Can anybody help me with the following question, Use the method of Lagrange multipliers to find $\max$ and $\min$ values for $f(x,y,z)=x^2+y^2+z^2$ subject to the constraint $4x^2 + y^2 + 9z^2=36$.
I have $2x=\lambda8x.$(1)
$2y=\lambda2y$ (2)
$2z=\lambda18z$(3)
$4x^2 + y^2 + 9z^2=36(4)$
From the the second equation (2) I got $\lambda =1$, but in equation (3)I got $\lambda = 9$ how can this be possible. Is lambda different in each equation ?, I assumed it it was equal for each equation.
On
It will perhaps clarify the situation if we make a geometric interpretation of the problem. The function $ \ f(x,y,z) \ = \ x^2 + y^2 + z^2 \ $ is the "distance-squared" function in $ \ \mathbb{R}^3 \ $ for distances of points from the origin. The "constraint surface" is a triaxial ellipsoid centered on the origin with its own axes aligned with the coordinate axes.

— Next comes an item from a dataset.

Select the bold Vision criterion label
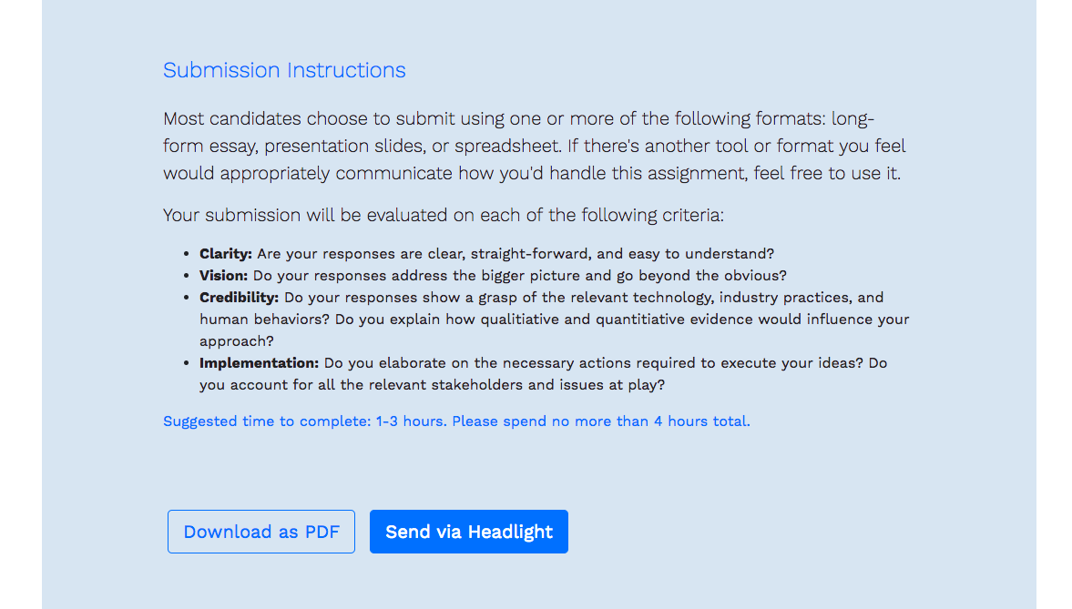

Your "Lagrange equations" factor as $ \ 2 \ x \ (1 - 4 \ \lambda) \ = \ 0 \ $ , $ \ 2 \ y \ (1 - \lambda) \ = \ 0 \ $ , and $ \ 2 \ z \ (1 - 9 \ \lambda) \ = \ 0 \ $ . While each of the variables has a zero solution, they cannot all be zero at the same time, since extremal points must lie on the constraint surface. Setting only one of the variables at a time equal to zero gives us cross-sections of the ellipsoid in each of the coordinate planes, which does not determine extremal values of $ \ f \ $ for us.

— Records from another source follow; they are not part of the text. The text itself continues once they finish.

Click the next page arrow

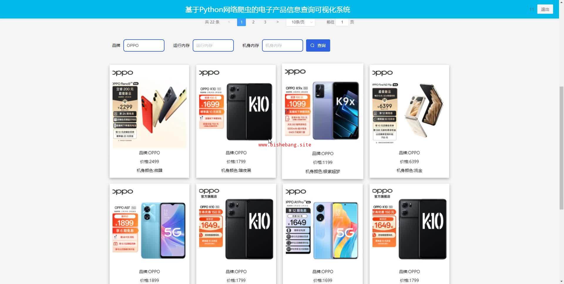[x=277, y=22]
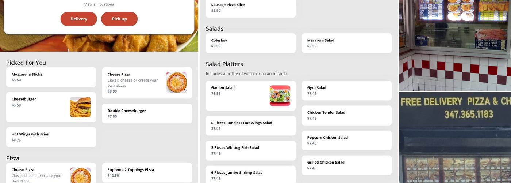The height and width of the screenshot is (183, 511).
Task: Click the storefront free delivery sign photo
Action: pos(455,138)
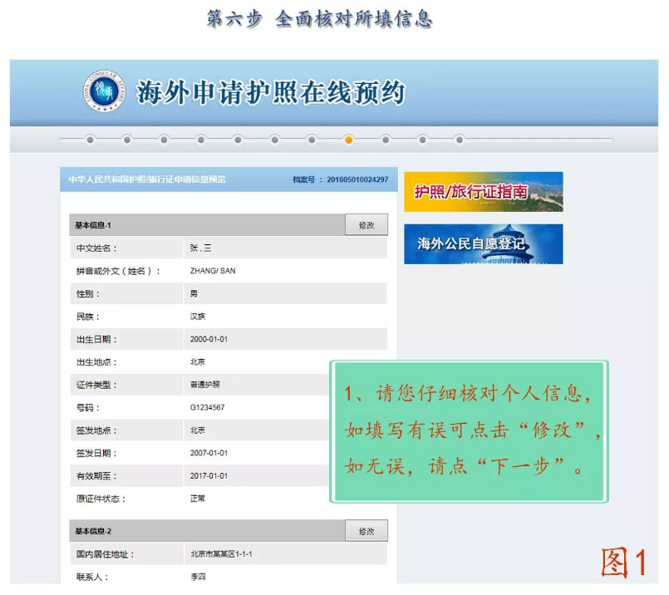
Task: Click the step dot just before the orange one
Action: [312, 140]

The three different values of $ \ \lambda \ $ are suggestive, since we are dealing with a triaxial ellipsoid. For $ \ \lambda \ = \ 1 \ $ , the equations become
$$ \ 2 \ x \ ( - 3) \ = \ 0 \ \ , \ \ 2 \ y \ \cdot \ 0 \ = \ 0 \ \ , \ \ 2 \ z \ ( - 8) \ = \ 0 \ \ , $$
which requires that $ \ x \ = \ z \ = \ 0 \ $ , but leaves $ \ y \ = \ 0 \ $ open to assume any value. The constraint equation, however, tells us that $ \ 4 \cdot 0^2 \ + \ y^2 \ + \ 9 \cdot 0^2 \ = \ 36 \ \Rightarrow \ y \ = \ \pm 6 $ . So this value of $ \ \lambda \ $ corresponds to the endpoints of the longest axis of the ellipsoid and to the value for our function $ \ f(0, \ \pm 6 , \ 0 ) \ = \ 36 \ $ [this proves to be the maximum value for $ \ f \ $ ] . By similar reasoning, we find that
$$ \lambda \ = \ \frac{1}{4} \ \ \Rightarrow \ \ y \ = \ z \ = \ 0 \ \ , \ \ x \ = \ \pm 3 \ \ , \ \ f( \pm 3 , \ 0, \ 0 ) \ = \ 9 $$
and
$$ \lambda \ = \ \frac{1}{9} \ \ \Rightarrow \ \ x \ = \ y \ = \ 0 \ \ , \ \ z \ = \ \pm 2 \ \ , \ \ f( 0 , \ 0, \ \pm 2 ) \ = \ 4 \ \ \text{[the minimum value]} . $$
The Lagrange-multiplier method locates points where level curves or surfaces of the function $ \ f \ $ are tangent to the constraint curve or surface (what it actually does is find points where the normal vectors are parallel or anti-parallel). Since our "distance-squared" function has "spherical symmetry", it can have level surfaces with tangent points to the constraint ellipsoid at three pairs of antipodal points. These are marked by the three values of the multiplier $ \ \lambda \ $ .
An analogous problem for an ellipse in the plane can be found here .
Easier: cross multiply the two gradients using the determinant method and equate the result with 0. You get xy=0=yz=xz. The candidates are (x,0,0),(0,y,0) and (0,0,z). Plugging it into the constraint you get (3,0,0),(-3,0,0),(0,6,0),(0,-6,0),(0,2,0),(0,0,-2). The last two give min, and the the middle two give max or check.